The divergence in company results and manufacturing growth recorded in the country has been large at times. For example, the rate of growth in manufacturing gross value added (GVA) at current basic prices year-on-year for 2014-15 was 9.62 per cent. Listed manufacturing companies had seen -1.89 per cent in the same year. Current prices are used because they are not inflation-adjusted and are comparable to figures for company sales, which are also reported without inflation adjustment.
Manufacturing GVA was up 10.94 per cent in 2023-24, while listed companies saw sales growth of 0.63 per cent. Differences in methodology may have contributed, and the latest GDP series brings in additional data sources and methodological changes for greater accuracy for calculating real growth (after adjusting for inflation). The latest numbers, released on Friday, show that the average share of manufacturing in GDP at current prices between FY23 and FY26 has increased to 13.3 per cent under the new series compared to 12.9 per cent earlier.
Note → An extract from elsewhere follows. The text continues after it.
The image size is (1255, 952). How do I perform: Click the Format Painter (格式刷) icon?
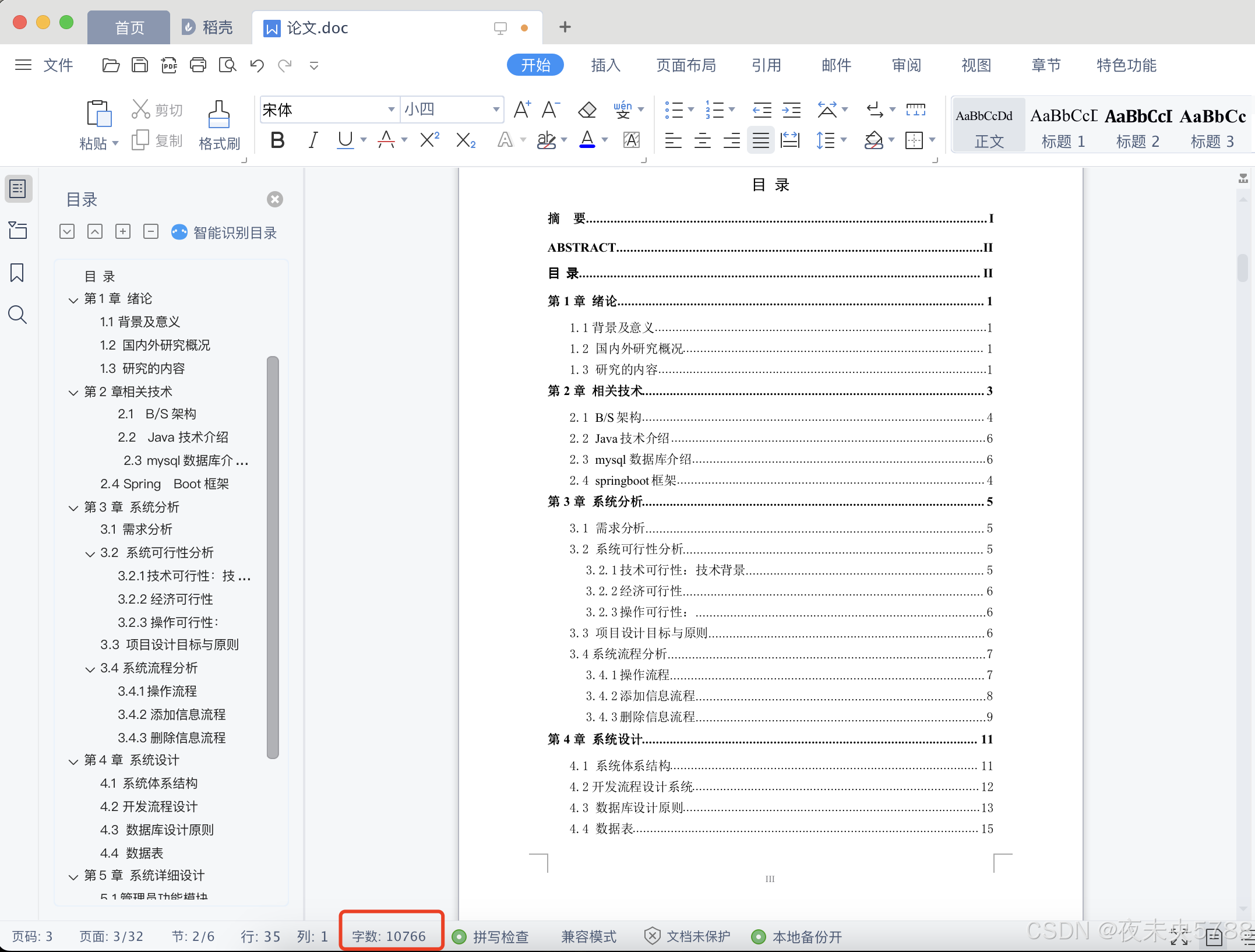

Manufacturing GVA growth has seen some changes in the latest series compared to the old. Quarterly manufacturing growth numbers are lower for the first quarter of FY26 (10.07 per cent under the new series compared to 10.13 per cent under the old) and higher for the second quarter (13.11 per cent vs 11.68 per cent).Manufacturing growth in the third quarter came in even higher, at 13.25 per cent under the new series. This gains importance in the light of a record announcement of new manufacturing projects by Indian entities. Announcements were at ₹17.94 trillion for FY25, the highest in the Centre for Monitoring Indian Economy data for more than 30 years. Quarterly numbers since then suggest figures have moved higher. New project announcements worth ₹22.5 trillion were recorded on a rolling four-quarter basis as of December 2025.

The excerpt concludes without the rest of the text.